Objectives The metabolic requirements for muscle progenitor cell (MPC), the cell required for skeletal muscle regeneration, are ambiguous. We identified that pyruvate kinase M2 (PKM2), a glycolytic enzyme (canonical) and metabolic regulator (non-canonical) promotes MPC proliferation. Our objective was to determine the essentiality of glycolytic and mitochondrial metabolism for MPC proliferation (Experiment [EXP] 1 and 2), and how PKM2 impacts these metabolic pathways (EXP 3). Methods C2C12 cells, immortalized MPCs, were cultured in growth media (GM, DMEM + 10% fetal bovine serum) for all experiments. EXP 1: MPCs were cultured in glucose free GM supplemented with/without 25 mM glucose or 25 mM galactose for 48 h. EXP 2: MPCs were cultured in GM with mitochondrial inhibitors (500 nM Rotenone or 2 μM Oligomycin) for 72 h. EXP 3: MPCs were cultured in GM and treated for 8 h with 150 μM TEPP-46 or 1.4 μM Shikonin, small molecules that differentially impact canonical and non-canonical PKM2 activity. Cell number was measured with a Celigo. Oxygen consumption (OCR, [i.e., oxidative phosphorylation]) and extracellular acidification rates (ECAR [i.e., glycolysis]) were measured with a Seahorse XF Analyzer. Glucose uptake was measured with a kit. Mitochondria membrane potential and copy number were measured with JC1 dye and qPCR, respectively. Results At 48 h, glucose free media and galactose containing media decreased cell number 8.2-fold (P < 0.001) and 7.7-fold (P < 0.01), compared to cells cultured in glucose containing media.

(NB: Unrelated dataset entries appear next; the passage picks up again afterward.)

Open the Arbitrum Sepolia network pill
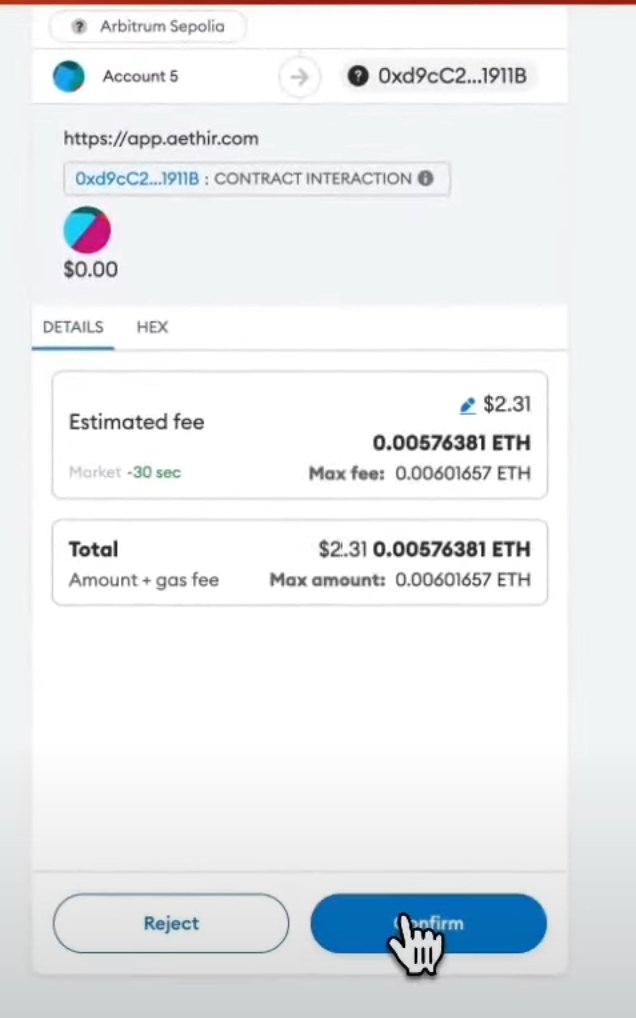 pyautogui.click(x=147, y=27)
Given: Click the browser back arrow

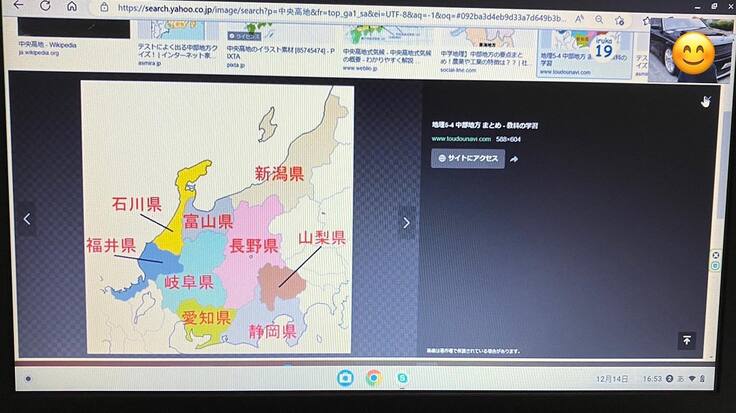Looking at the screenshot, I should tap(18, 6).
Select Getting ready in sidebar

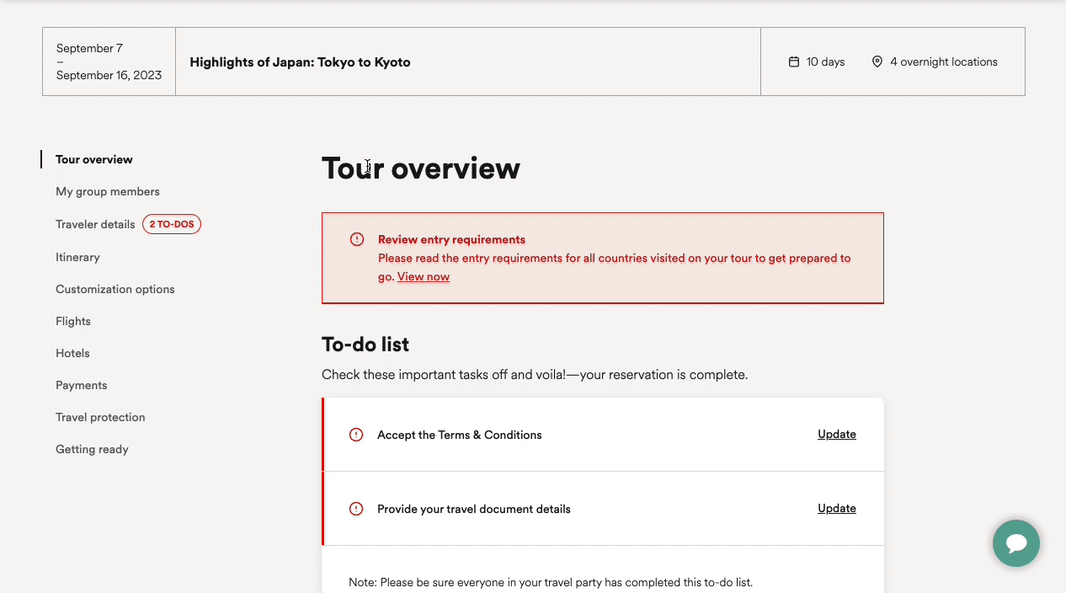92,450
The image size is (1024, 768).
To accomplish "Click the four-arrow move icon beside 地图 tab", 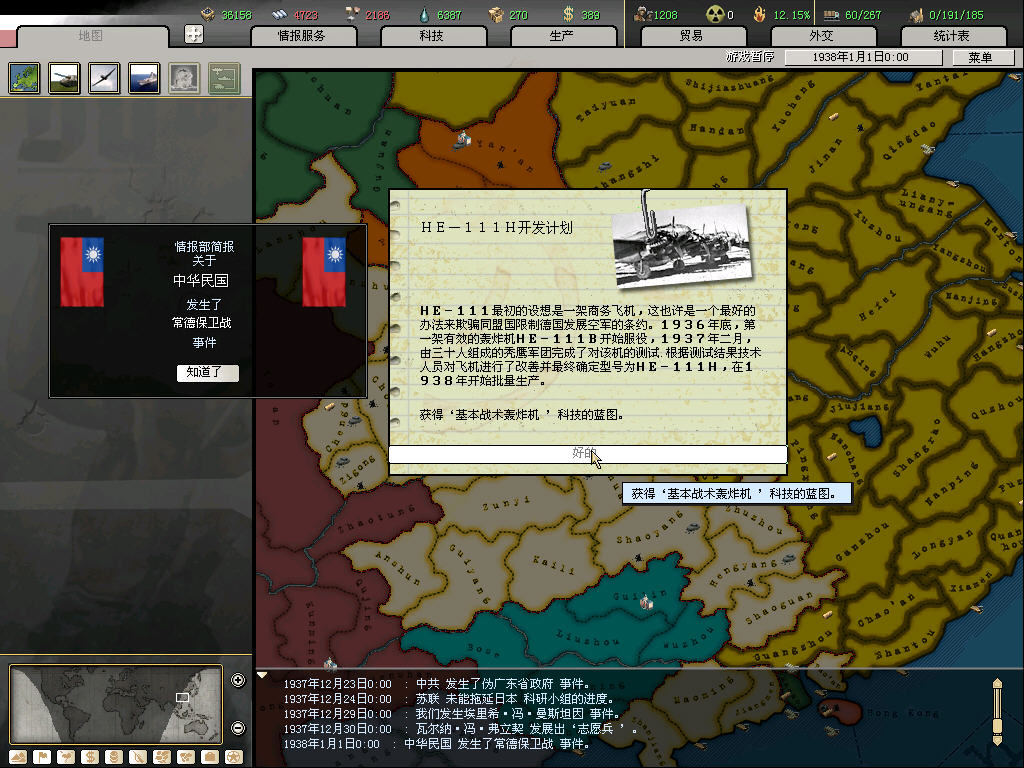I will (x=194, y=34).
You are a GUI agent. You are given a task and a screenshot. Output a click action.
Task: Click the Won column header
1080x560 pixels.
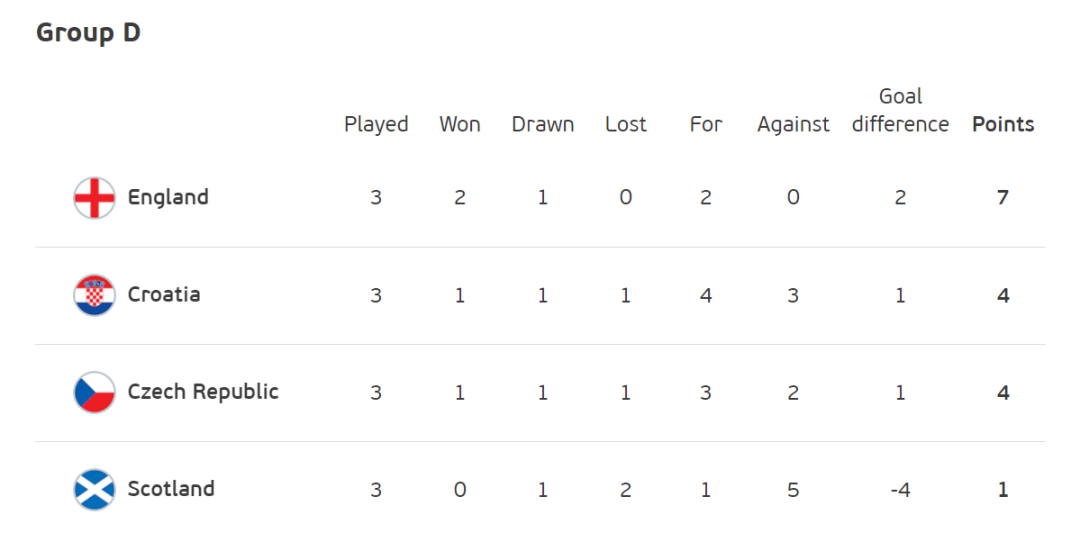coord(459,125)
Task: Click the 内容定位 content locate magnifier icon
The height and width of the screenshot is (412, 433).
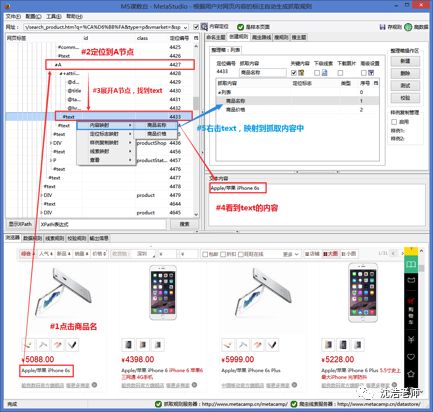Action: point(204,27)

At 72 h, cell number was reduced 16.9-fold by Rotenone (P < 0.001) and 14.1-fold by Oligomycin (P < 0.01), compared to vehicle control. Both TEPP-46 and Shikonin increased ECAR (1.6- and 1.4-fold, P < 0.01) while there was a trend toward reduced glucose uptake (1.2-fold and 1.3-fold, P < 0.1). Both TEPP-46 and Shikonin reduced basal OCR (1.6- and 1.3-fold, P < 0.01) and mitochondria membrane potential (1.7- and 1.2-fold, P < 0.01), but did not affect mitochondrial copy number (P > 0.05). Conclusions Both glycolytic and mitochondrial metabolism are essential for MPC proliferation and PKM2 may regulate MPC proliferation through these pathways. Future studies will elucidate the relationship between metabolism, PKM2, and MPC proliferation. Funding Sources NSF Graduate Research Fellowship.